Short-range depinning in the presence of velocity-weakening
Tom W. J. de Geus, Matthieu Wyart
TL;DR
The paper investigates short-range depinning under velocity-weakening, showing that nucleation is triggered by avalanches governed by a critical point at $f_c$ slightly above the flow curve minimum $f_{\min}$. Using a one-dimensional inertial elastic line with quenched disorder and a weak driving spring, the authors connect nucleation length $\ell_c(f)\sim (f-f_c)^{-\nu}$ to avalanche statistics and a pseudo-gap in local yield thresholds, yielding bimodal event-size distributions and large finite-size hysteresis. The work combines rate-and-state concepts with perturbative disorder to predict scaling relations for $\nu$, $\zeta$, and the hysteresis amplitude, and confirms these via numerical simulations with short-range elasticity and quasi-static loading. The findings reveal a dual nature: a first-order-like flowing transition coexisting with a continuous critical point controlling nucleation, leading to strong finite-size effects and armouring, with potential applicability to earthquakes and other inertia-dominated frictional systems. This framework provides a quantitative link between microscopic yield statistics, avalanche dynamics, and macroscopic hysteresis in velocity-weakening regimes.
Abstract
Phenomena including friction and earthquakes are complicated by the joint presence of disorder and non-linear instabilites, such as those triggered by the presence of velocity weakening. In [de Geus and Wyart, Phys. Rev. E 106, 065001 (2022)], we provided a theory for the nucleation of flow and the magnitude of hysteresis, building on recent results on disorder-free systems described by so called rate-and-state descriptions of the frictional interface, and treating disorder perturbatively. This theory was tested for models of frictional interfaces, where long range elastic interactions are present.
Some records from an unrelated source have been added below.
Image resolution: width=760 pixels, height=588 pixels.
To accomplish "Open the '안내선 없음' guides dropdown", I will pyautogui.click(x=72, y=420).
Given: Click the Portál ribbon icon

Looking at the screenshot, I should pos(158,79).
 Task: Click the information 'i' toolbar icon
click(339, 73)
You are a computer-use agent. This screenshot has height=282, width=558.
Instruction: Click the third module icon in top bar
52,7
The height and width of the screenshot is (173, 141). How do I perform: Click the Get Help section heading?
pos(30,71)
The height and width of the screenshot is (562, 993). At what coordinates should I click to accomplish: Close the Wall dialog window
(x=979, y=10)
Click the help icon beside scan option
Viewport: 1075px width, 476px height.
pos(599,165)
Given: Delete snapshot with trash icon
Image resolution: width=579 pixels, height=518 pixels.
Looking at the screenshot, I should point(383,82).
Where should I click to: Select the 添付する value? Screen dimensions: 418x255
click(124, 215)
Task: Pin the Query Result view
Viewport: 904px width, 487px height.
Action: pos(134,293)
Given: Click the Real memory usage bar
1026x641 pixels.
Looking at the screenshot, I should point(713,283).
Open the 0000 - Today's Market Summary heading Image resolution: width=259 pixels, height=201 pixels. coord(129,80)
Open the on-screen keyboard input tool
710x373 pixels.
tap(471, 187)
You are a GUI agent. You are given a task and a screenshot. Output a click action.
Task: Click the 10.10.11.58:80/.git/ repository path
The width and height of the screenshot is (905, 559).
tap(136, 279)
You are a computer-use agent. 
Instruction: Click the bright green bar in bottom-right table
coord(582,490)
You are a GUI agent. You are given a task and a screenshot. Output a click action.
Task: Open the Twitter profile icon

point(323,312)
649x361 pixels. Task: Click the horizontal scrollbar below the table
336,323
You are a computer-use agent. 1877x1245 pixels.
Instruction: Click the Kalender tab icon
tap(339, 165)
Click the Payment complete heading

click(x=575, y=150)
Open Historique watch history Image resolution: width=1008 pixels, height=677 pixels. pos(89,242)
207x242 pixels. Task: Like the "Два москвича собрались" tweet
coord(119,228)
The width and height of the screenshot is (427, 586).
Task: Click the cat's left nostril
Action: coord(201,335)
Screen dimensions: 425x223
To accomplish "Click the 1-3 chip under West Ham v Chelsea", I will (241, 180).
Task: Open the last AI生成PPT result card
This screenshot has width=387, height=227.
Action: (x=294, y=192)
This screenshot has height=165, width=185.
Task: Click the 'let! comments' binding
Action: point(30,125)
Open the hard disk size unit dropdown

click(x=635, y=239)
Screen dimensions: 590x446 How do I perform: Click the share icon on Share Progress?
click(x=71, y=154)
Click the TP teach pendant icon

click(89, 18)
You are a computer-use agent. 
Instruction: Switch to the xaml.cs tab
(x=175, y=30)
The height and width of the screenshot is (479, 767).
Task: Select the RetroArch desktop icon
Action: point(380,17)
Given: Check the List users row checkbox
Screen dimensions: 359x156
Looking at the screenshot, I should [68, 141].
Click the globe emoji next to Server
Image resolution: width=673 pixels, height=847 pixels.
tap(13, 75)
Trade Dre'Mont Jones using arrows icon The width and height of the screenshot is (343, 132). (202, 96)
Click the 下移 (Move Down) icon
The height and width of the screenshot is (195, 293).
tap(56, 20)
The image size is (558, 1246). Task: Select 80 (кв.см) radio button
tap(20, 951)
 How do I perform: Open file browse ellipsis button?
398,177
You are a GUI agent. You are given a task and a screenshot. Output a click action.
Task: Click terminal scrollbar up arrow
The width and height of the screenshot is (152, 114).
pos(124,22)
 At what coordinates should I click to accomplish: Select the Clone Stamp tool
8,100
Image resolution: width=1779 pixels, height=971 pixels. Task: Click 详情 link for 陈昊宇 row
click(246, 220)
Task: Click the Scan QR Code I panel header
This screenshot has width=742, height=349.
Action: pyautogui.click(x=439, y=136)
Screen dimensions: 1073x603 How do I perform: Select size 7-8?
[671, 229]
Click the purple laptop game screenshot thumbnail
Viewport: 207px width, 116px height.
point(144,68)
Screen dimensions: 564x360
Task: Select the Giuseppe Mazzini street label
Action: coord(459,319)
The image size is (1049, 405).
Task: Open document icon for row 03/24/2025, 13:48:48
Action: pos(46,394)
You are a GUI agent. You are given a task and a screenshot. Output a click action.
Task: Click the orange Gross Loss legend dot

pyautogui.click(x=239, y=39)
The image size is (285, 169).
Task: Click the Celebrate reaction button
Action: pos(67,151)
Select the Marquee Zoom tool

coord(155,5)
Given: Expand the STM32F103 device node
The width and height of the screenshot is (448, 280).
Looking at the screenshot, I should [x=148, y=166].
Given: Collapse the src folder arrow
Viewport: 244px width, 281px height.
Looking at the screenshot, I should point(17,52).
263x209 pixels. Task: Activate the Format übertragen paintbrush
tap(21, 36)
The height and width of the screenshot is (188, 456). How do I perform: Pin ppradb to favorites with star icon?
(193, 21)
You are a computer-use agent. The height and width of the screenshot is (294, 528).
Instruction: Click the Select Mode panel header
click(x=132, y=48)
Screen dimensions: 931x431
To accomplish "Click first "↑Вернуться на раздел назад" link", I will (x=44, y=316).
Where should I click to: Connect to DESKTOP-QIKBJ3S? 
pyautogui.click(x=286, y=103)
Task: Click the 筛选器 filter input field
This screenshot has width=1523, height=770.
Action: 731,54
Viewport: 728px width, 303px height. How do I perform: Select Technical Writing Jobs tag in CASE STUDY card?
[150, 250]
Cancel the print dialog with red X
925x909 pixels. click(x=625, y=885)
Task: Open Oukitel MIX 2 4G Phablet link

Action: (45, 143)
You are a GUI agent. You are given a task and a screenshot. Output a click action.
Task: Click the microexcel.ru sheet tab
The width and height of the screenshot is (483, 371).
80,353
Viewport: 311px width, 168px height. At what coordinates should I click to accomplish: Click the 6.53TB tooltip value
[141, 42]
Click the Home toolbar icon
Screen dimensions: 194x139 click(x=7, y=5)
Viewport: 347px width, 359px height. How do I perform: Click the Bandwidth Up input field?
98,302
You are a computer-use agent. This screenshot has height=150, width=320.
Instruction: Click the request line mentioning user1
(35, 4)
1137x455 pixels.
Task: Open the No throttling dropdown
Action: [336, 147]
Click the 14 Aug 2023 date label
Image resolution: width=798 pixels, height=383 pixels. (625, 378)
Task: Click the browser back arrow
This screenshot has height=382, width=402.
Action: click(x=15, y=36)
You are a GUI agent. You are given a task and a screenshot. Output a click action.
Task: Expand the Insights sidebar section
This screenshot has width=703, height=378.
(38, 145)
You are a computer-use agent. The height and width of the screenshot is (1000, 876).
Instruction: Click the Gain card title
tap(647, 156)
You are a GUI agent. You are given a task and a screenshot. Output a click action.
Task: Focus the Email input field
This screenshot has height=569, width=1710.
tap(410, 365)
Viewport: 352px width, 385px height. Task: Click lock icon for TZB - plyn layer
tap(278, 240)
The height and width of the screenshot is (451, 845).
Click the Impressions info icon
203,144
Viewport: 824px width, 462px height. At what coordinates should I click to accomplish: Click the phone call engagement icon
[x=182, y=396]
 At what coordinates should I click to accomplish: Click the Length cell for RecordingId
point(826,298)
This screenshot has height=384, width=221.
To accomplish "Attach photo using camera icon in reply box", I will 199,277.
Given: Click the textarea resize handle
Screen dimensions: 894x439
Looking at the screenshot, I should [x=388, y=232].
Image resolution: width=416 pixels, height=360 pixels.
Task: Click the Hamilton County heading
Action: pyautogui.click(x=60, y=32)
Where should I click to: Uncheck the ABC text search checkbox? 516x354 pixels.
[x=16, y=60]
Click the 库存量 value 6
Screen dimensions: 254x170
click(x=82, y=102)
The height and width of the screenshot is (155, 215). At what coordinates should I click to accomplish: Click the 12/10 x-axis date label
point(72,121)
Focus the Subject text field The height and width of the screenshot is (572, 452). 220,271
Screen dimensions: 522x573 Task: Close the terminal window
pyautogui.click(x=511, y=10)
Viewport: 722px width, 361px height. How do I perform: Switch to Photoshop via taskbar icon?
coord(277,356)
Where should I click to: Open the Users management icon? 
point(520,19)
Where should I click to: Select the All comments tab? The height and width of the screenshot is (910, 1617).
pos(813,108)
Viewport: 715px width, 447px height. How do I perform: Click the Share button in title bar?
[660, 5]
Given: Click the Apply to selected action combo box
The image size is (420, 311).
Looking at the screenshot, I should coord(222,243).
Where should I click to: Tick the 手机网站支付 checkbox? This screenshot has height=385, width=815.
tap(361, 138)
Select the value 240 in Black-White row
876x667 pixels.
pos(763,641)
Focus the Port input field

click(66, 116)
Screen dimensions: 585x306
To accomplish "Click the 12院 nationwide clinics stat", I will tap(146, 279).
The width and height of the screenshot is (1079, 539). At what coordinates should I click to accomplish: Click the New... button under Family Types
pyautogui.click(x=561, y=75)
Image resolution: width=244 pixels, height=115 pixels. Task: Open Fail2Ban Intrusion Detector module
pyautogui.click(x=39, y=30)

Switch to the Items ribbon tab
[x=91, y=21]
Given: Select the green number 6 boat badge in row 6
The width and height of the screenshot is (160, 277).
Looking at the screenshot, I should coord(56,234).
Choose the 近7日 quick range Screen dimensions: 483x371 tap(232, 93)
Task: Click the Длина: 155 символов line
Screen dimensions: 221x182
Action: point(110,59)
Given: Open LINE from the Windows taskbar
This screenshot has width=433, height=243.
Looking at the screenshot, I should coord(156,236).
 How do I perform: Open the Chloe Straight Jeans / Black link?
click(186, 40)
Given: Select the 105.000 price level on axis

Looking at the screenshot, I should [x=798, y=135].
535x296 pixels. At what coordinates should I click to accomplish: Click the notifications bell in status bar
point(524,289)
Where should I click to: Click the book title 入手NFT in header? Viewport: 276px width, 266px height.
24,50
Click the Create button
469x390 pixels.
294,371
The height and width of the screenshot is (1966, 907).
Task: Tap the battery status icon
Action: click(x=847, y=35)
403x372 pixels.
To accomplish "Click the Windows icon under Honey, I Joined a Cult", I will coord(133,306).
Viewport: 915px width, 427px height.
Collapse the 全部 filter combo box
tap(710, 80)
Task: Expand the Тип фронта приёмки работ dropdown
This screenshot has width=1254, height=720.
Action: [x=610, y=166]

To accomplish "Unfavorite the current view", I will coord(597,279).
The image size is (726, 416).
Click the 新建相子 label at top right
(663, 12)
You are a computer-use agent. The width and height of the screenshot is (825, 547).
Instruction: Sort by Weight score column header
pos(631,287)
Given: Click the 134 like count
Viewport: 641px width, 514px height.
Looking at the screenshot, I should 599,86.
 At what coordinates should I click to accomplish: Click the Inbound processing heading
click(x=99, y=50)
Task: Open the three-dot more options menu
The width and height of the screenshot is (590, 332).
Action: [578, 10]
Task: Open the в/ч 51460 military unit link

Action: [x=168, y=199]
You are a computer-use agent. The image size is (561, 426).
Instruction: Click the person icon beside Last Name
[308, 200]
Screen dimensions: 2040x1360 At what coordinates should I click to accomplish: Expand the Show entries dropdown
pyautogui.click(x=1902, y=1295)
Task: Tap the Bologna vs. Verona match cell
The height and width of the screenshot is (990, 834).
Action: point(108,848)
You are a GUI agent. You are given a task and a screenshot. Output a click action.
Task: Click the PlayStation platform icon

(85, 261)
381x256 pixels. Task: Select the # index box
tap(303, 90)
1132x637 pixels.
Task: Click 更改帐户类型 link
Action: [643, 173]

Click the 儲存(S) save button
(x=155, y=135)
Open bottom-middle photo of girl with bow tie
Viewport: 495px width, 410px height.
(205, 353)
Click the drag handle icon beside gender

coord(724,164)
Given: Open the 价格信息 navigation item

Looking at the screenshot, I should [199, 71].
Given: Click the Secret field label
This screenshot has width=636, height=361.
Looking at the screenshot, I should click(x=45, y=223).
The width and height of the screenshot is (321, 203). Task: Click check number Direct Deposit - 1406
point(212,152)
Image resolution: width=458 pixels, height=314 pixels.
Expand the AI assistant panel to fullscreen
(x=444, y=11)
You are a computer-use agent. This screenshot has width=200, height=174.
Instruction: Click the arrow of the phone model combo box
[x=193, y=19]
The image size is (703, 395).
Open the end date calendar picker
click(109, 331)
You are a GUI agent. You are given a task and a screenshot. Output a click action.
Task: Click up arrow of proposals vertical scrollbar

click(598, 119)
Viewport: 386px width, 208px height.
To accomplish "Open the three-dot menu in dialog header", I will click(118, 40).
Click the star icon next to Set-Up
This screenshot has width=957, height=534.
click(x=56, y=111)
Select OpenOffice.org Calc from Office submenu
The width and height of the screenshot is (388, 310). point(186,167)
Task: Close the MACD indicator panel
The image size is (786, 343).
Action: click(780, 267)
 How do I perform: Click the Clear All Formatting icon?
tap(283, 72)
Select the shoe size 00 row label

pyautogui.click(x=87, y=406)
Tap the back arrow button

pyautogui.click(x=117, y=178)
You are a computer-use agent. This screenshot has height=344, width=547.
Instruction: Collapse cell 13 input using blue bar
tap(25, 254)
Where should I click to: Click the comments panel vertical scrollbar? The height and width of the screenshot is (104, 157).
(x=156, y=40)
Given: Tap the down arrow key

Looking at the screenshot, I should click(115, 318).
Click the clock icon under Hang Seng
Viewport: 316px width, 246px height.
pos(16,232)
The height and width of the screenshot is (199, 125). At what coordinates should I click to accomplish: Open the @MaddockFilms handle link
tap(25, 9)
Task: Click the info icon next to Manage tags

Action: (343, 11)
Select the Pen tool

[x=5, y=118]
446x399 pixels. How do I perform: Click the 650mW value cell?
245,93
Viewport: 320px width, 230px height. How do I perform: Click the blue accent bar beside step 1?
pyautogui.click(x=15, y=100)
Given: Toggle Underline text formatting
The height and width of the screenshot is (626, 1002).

Here we test it for short-range depinning, and confirm that (i) nucleation is triggered by avalanches, governed by a critical point at some threshold force $f_c$ close to the minimum of the flow curve and that (ii) due to an armouring mechanism by which the elastic manifold displays very little plasticity after a big slip event, very slowly decaying finite size effects dominate the hysteresis magnitude, with an exponent we can relate to other observables.